There could also be an onset of anaemia or a thinning of your hair. 

Causes

There are several potential causes of low free testosterone; there is some overlap between the causes of low free testosterone and low testosterone, which is to be expected. 

The first potential cause of low free testosterone is increased SHBG levels, which often occur naturally. Similarly, to causes of low testosterone, an injury or tumor to the testes, hypothalamus or pituitary gland can also cause low free testosterone. 

If you require surgery, radiation, or chemotherapy to treat your tumor, your treatment's side effect could be low free testosterone. 

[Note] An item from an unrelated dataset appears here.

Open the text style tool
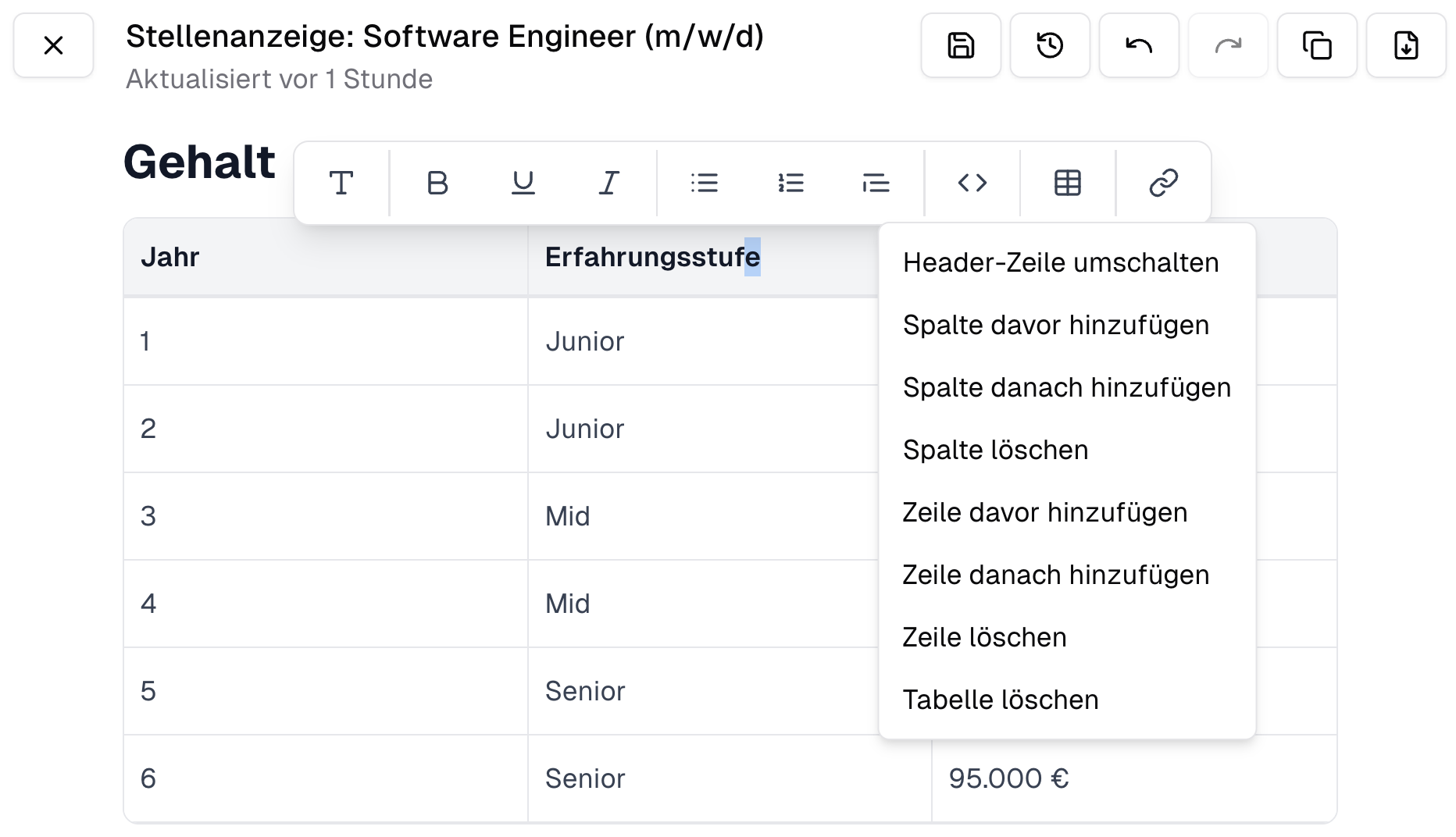The height and width of the screenshot is (837, 1456). pyautogui.click(x=341, y=183)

Obesity and some genetic or medical conditions can also cause low free testosterone, as can alcoholism, steroid, opioid, or just general drug abuse. 

Some prescribed medications may also have the same effect. 

The Effects of Leaving Low Free Testosterone Untreated

If you ignore the signs and symptoms of having low free testosterone, you may be setting yourself up for much more severe health issues. 

Leaving your low free levels untreated can lead to type 2 diabetes, cardiovascular disease or heart attacks, osteoporosis and strokes. 

However, it can also affect your mental capacity to increase your risk of developing dementia or depression. 

The Diagnosis Process 

It can be difficult to diagnose either low testosterone or low free testosterone. The first step is consulting your doctor and telling them of your concerns. 

They can then advise you on the best course of action. The first step is usually a blood test to determine whether or not your testosterone levels are normal

This may have to be done several times because the levels naturally plateau throughout the day anyway. If the levels are low, your doctor can advise you on treatments. 

On the other hand, if your levels come back normal, further testing will be needed to determine whether you have low free testosterone. 

Is it Preventable?

In short, no. There are no known preventative measures that you can take to prevent your testosterone levels from lowering. 

Frequently, a lower level is caused by a genetic condition or some form of damage to the testes or pituitary gland, which would be incredibly difficult to avoid. 

Committing to a healthy lifestyle can help keep your levels within the normal range. 

There are several natural ways to boost your testosterone. Including stress management, you are getting enough sleep and eating well. 

In addition, if you do suffer from low free testosterone, then boosting your levels, whether they fall into the normal range or not, can help to increase your free testosterone. 

You may even want to try testosterone boosters as a way to encourage your body to produce more testosterone naturally. 

In Conclusion

Low levels of testosterone free or otherwise can have detrimental effects on your health in several aspects. 

The symptoms of both conditions are far-reaching. 

If you notice any of the symptoms listed above, you should reach out to your doctor for some tests.